Introduction

According to world statistics, esophageal cancer is among the ten most frequent cancers globally1. Its two main histological types are esophageal squamous cell carcinoma (ESCC) and esophageal adenocarcinoma. ESCC is the principal type and accounts for over 90% of esophageal cancer cases in China2. Approximately 398,000 ESCCs are reported globally in 20123. It has a poor prognosis, with overall five-year survival of less than 20%4.

MicroRNAs (miRNAs) are endogenous small noncoding RNAs, fine-tuning expression of genes in sequence-depending manner5. Growing studies have demonstrated that miRNAs play a role in initiation and progression of ESCC through regulating expression of oncogenes and tumor suppressors6,7. Prognostic application of miRNAs in ESCC has attracted recent interest. For instance, Chen et al. find a prognostic four-miRNA signature through analyzing miRNA expression profile of 119 ESCC samples by microarray8. There is evidence that miR-148 is associated with disease-free survival and overall survival (OS) in ESCC patients and could serve as a prognostic biomarker9. Additionally, circulating plasma miR-16 and miR-21 are of prognostic value for ESCC patients10. Furthermore, a recent study by Mao et al. demonstrates potential application of a six-miRNA signature for predicting survival of ESCC patients11. However, associations of miRNAs with prognosis of ESCC patients have not been fully elucidated.

Since pathological stage is an important prognostic indicator for ESCC, this study derived a prognostic five-miRNA signature from the differentially expressed miRNAs (DEmiRNAs) between early-stage and late-stage ESCC samples by using Cox regression analysis, recursive feature elimination (RFE)-support vector machine (SVM) algorithm, and LASSO Cox regression model. Moreover, potential target genes of the five miRNAs were predicted and miRNA-target gene networks were built. Function analysis was performed for these target genes to provide insights into the roles played by the five miRNAs in the molecular mechanisms of ESCC.

Methods

Retrieval of public data

This study included a training set and a validation set. GSE43732 was used as the training set of this study, including miRNA expression profiles of tumor tissue samples from 119 ESCC patients with clinical information downloaded from National Center for Biotechnology Information (NCBI) Gene Expression Omnibus (GEO) based on Agilent-038166cbc_human_ miR18.0 platform (https://www.ncbi.nlm.nih.gov/geo/queryacc.cgi?Acc=GPL1654).

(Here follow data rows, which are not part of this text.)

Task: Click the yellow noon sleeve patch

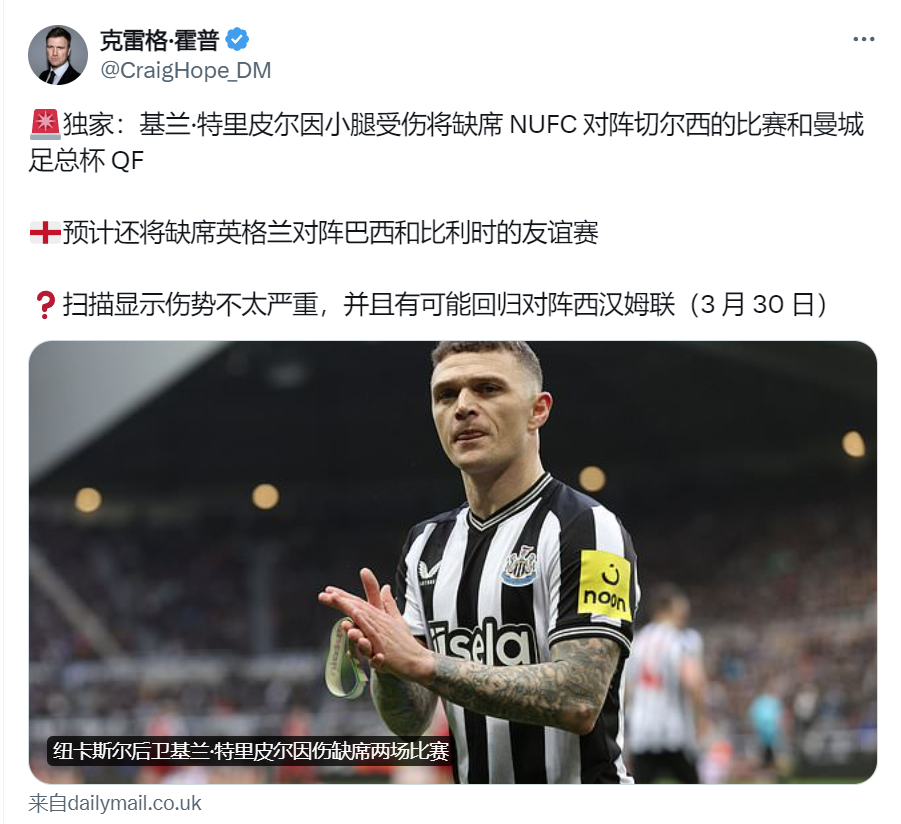Action: pyautogui.click(x=604, y=586)
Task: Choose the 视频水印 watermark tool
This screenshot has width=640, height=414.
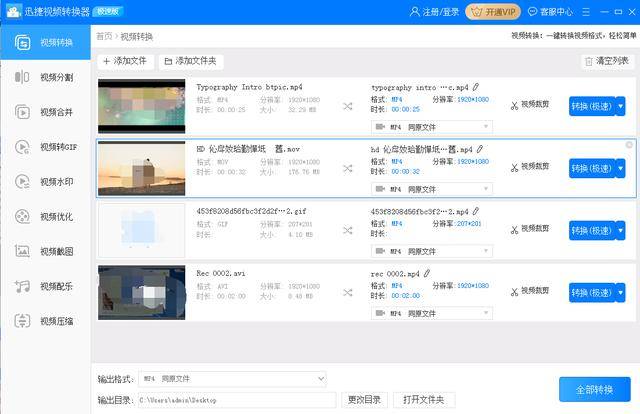Action: click(45, 182)
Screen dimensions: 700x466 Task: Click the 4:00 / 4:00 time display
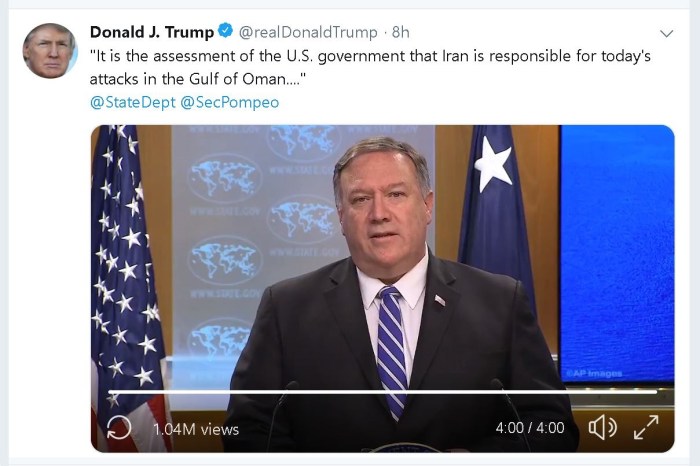529,428
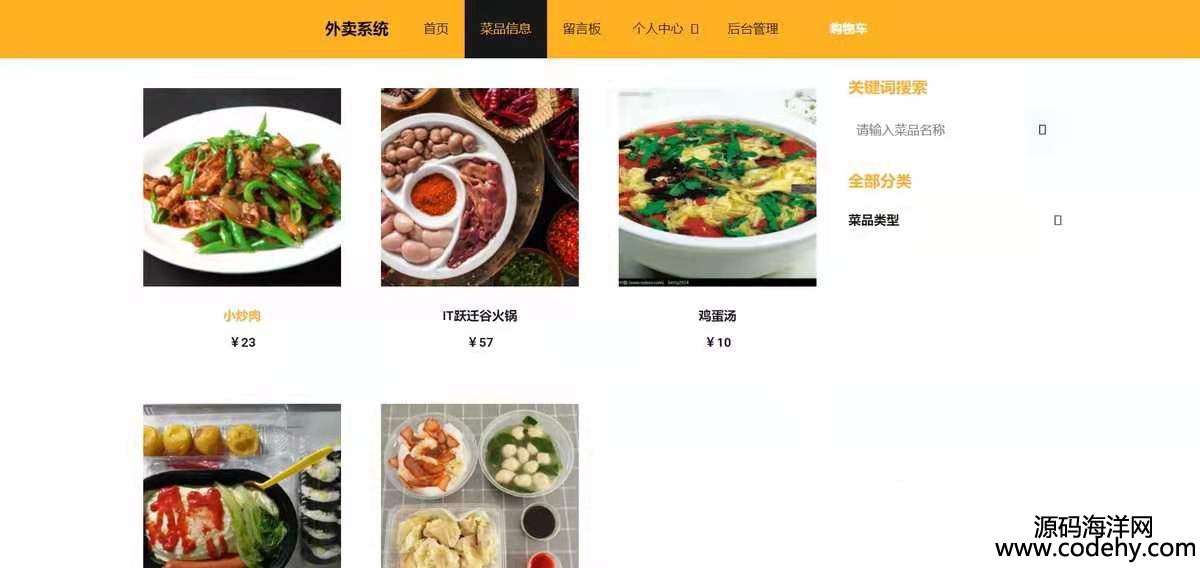Click the IT跃迁谷火锅 title link
This screenshot has height=568, width=1200.
point(480,316)
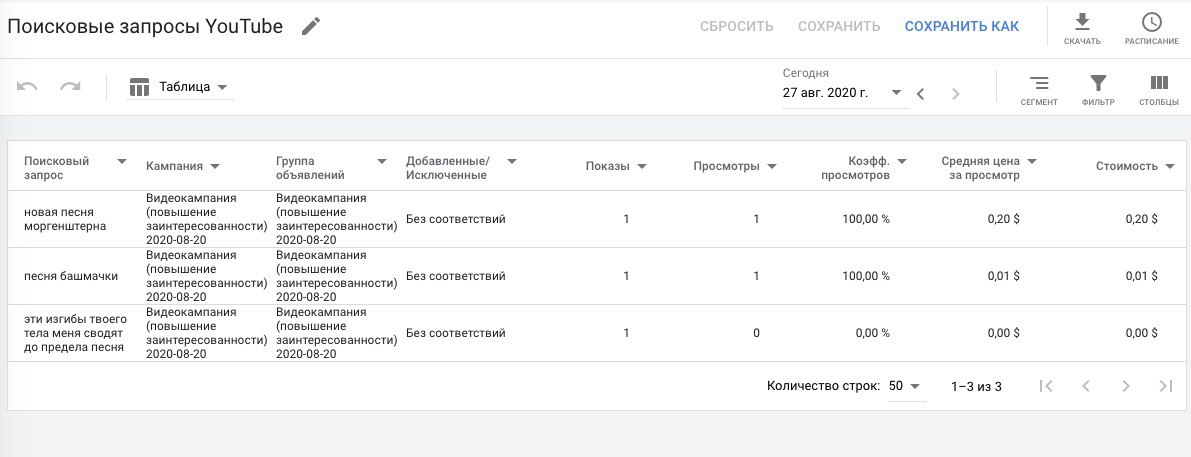Click the СБРОСИТЬ button
This screenshot has width=1191, height=457.
pos(737,27)
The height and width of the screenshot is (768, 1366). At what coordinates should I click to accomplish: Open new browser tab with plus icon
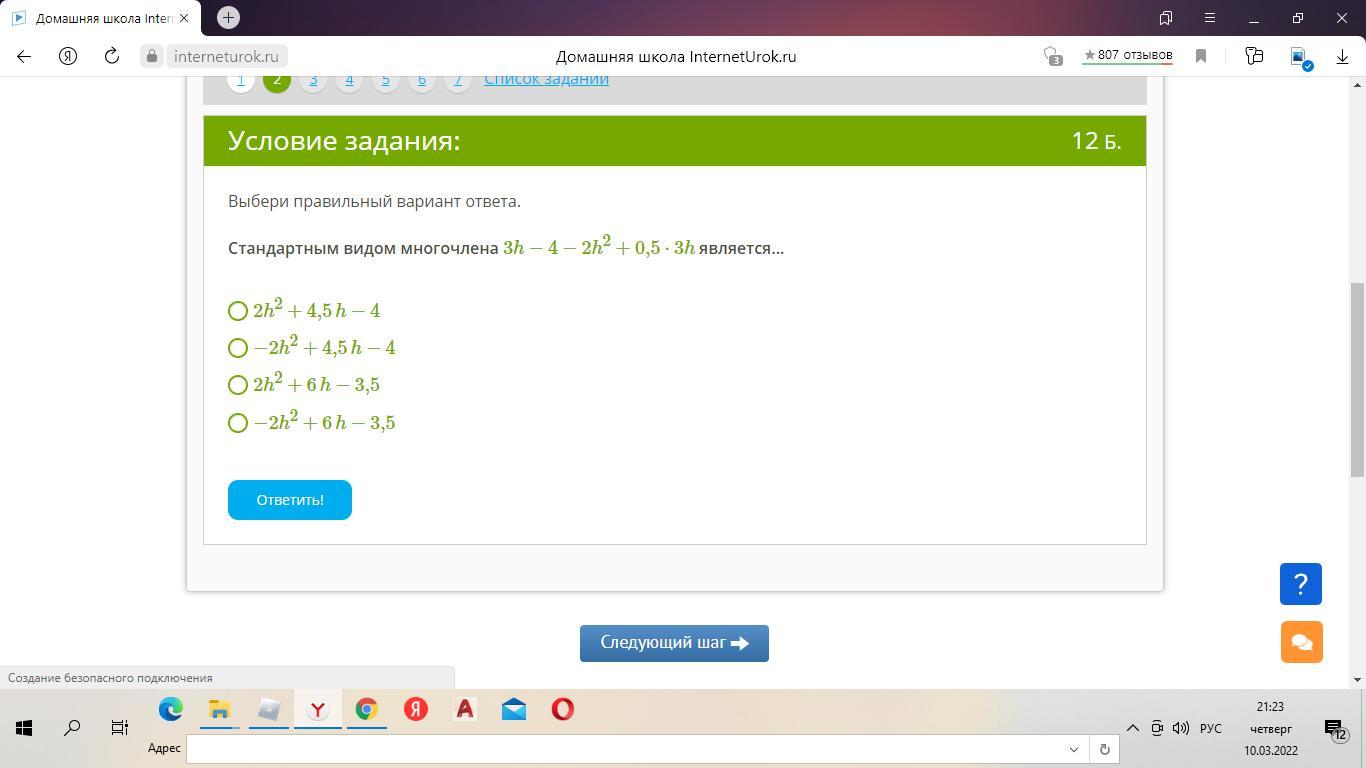tap(228, 17)
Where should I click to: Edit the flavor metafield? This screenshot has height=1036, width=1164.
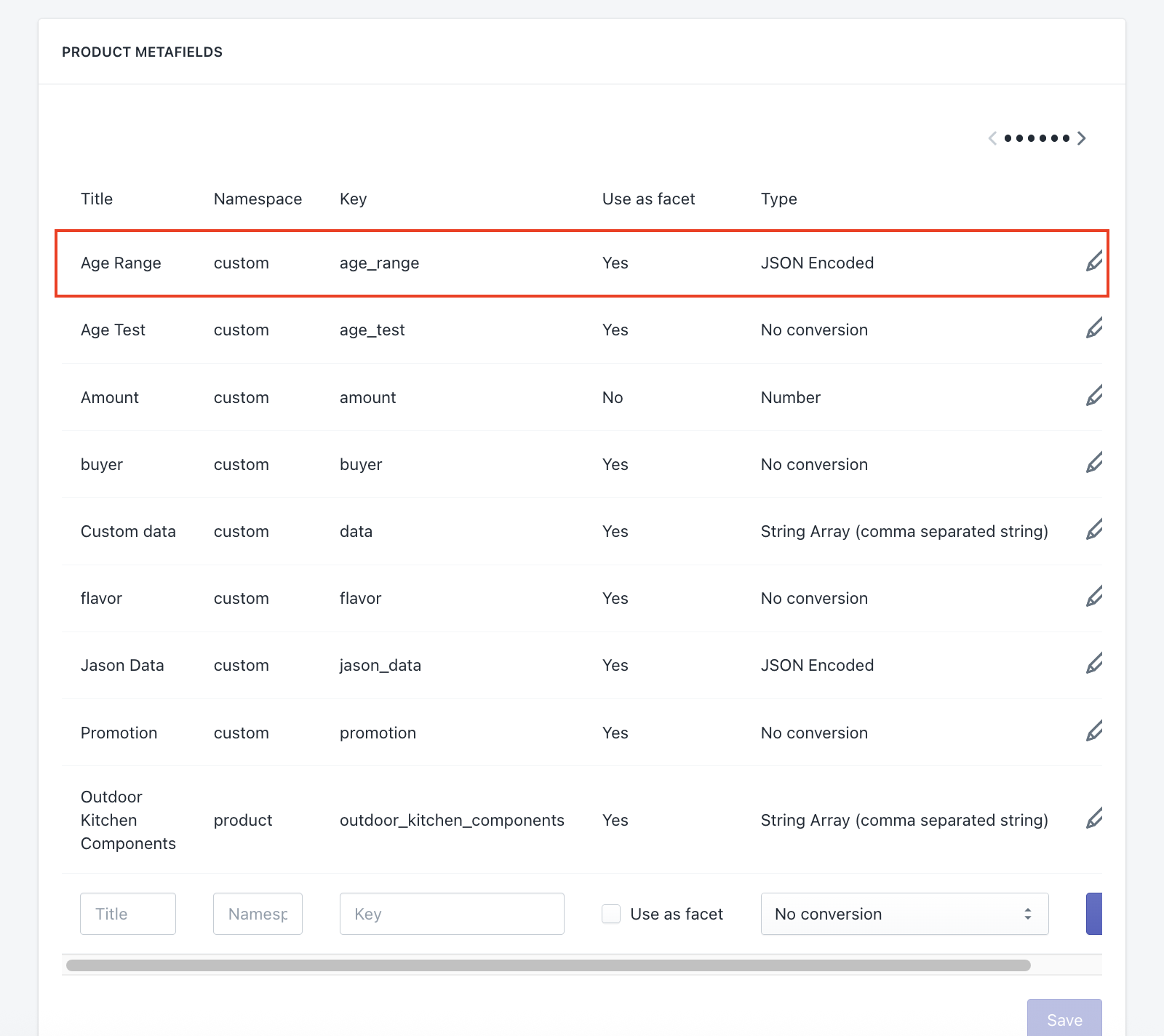point(1094,597)
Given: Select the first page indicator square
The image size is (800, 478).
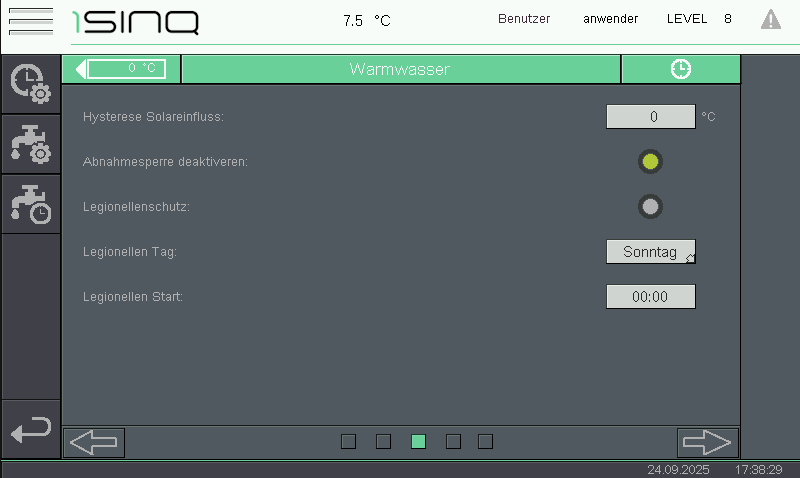Looking at the screenshot, I should pos(348,442).
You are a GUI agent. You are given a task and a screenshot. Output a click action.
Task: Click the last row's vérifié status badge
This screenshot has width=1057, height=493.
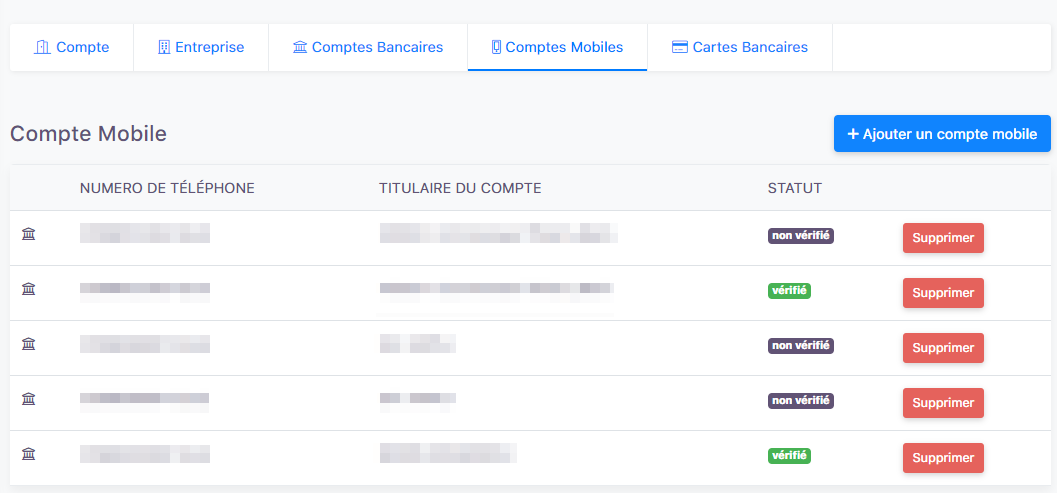(789, 456)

The validation set consisted of miRNA expression data of 93 ESCC tissue samples with the corresponding clinical information downloaded from The Cancer Genome Atlas (TCGA) data portal (https://gdc-portal.nci.nih.gov/; IlluminaHiseq platform).

Clinical characteristics of all 119 ESCC patients in GSE43732 were shown in Table 1, and underwent uni-and multi-variate Cox regression analysis by using survival package12 of R. The clinical factors with log-rank p-value < 0.05 in uni-variate Cox regression analysis were further included in multi-variate Cox regression analysis. As a result, pathological stage was identified to be an independent prognostic factor (log-rank p < 0.05, Fig. 1 and Table 1) in multi-variate Cox regression analysis. According to pathologic stage, all patients of GSE43732 were separated into an early-stage group (stage I-II) and a late-stage group (stage III).

Table 1 Clinicopathological characteristics of ESCC patients and identification of prognostic clinical factors.
Figure 1
figure 1

Kaplan-Meier curves for overall survival of patients in GSE43732 classified by pathological stage.

Screening DEmiRNAs between early-stage and late-stage samples

MiRNA-expression data of GSE43732 and the TCGA set was subject to unit scale normalization and median scale normalization as described previously13. Briefly, unit scale normalization was aimed to acquire samples with a norm scaled to 1 using the following formula:

For a given sample vector v = (v1, …, vn)

$${v}_{normed}=v\,.\frac{1}{{v}_{2}^{2}}$$

\({\Vert v\Vert }_{2}^{2}\) means the l2 norm of v, which is obtained using sqrt(sum(data2)) function of R.

Median scale normalization was conducted using the following two equations.

For a give feature vector x = (x1, …, xn):

$$mad(x)=median(\{|{x}_{i}-median(x)|,{x}_{i}\in x\})$$

The median absolute deviation (mad) is used to estimate variability of a uni-variate sample.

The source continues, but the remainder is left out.